Cet ingrédient, classé parmi les édulcorants naturels, est pourtant bien plus industriel qu'on ne l'imagine. « La stévia est considérée comme un produit ultra-transformé. En effet, les glycosides de stéviol, les molécules sucrantes extraites de la plante, ne représentent, selon les marques, qu'une infime partie du produit et peuvent être associées à d'autres édulcorants de synthèse, voire du sucre pour masquer son goût de réglisse qui ne fait pas forcément l'unanimité », met en garde Aline Mougenot. Vous recherchez une stévia vraiment naturelle ? Regardez bien la composition : le produit (en poudre) doit être de couleur verte et 100 % pur. La diététicienne conseille plutôt de se tourner vers une consommation raisonnée de miel ou de sirop d'érable, dont les index glycémiques restent modérés (autour de 55 contre 68 pour le sucre blanc).

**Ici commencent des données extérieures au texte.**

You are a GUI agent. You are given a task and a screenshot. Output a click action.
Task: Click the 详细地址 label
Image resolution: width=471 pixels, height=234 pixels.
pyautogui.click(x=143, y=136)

Ils provoqueraient des problèmes de santé.
Le rapport de l'OMS pointe un risque accru de diabète de type 2, de maladies cardiovasculaires et de mortalité chez les adultes. En 2016, des chercheurs suédois avaient démontré que boire deux canettes de boissons sucrées light par jour multiplie par 2,4 le risque de diabète de type 2. Publiés en 2022, les résultats portant sur plus de 100 000 internautes volontaires issus de la cohorte épidémiologique NutriNet-Santé ne sont pas plus rassurants.
« La consommation d'aspartame est associée à une augmentation du risque d'accidents vasculaires cérébraux et d'accidents ischémiques transitoires, tandis que celle d'acésulfame de potassium et de sucralose est corrélée à un risque de maladie coronarienne telle que l'infarctus du myocarde ou l'angine de poitrine », détaille Mélanie Deschasaux-Tanguy, chercheuse en épidémiologie nutritionnelle. Mais les mécanismes d'action expliquant ces effets délétères ne sont pas connus. Dernièrement, c'était au tour du xylitol d'être désigné, dans une étude américaine, comme facteur favorisant la formation de caillots sanguins.
D'autres travaux au sein de la cohorte NutriNet-Santé révèlent un lien entre consommation d'édulcorants courants (aspartame et acésulfame-K) et risque accru de cancer. En 2023, le Centre international de recherche sur le cancer (Circ) a même classé l'aspartame comme cancérigène possible pour l'homme. Et, bien que ces méfaits aient été observés à une quantité inférieure à celle recommandée, qui est de 40 mg/kg de poids corporel par jour, l'Autorité européenne de sécurité des aliments (Efsa) ne prévoit pas de revoir à la baisse cette dose quotidienne admissible.
Et bientôt...
Le « fruit de moine » (monk fruit en anglais) pourrait concurrencer la stévia. Ce petit fruit originaire d'Asie intéresse les industriels pour son pouvoir sucrant, trois cents fois supérieur à celui du sucre, et son faible index glycémique. Il n'est pour l'instant commercialisé qu'aux Etats-Unis dans des boissons, jus de fruits et glaces « zéro calorie ». Autre édulcorant naturel, l'allulose, présent dans la figue, le raisin ou le kiwi, qui n'apporte que 0,4 kcal pour 1 g et n'a pas d'impact sur la glycémie. Gros avantage : son goût très proche de celui du sucre blanc. Autorisé aux Etats-Unis, au Japon ou en Corée du Sud, cet additif alimentaire est interdit en Europe, faute de recul suffisant.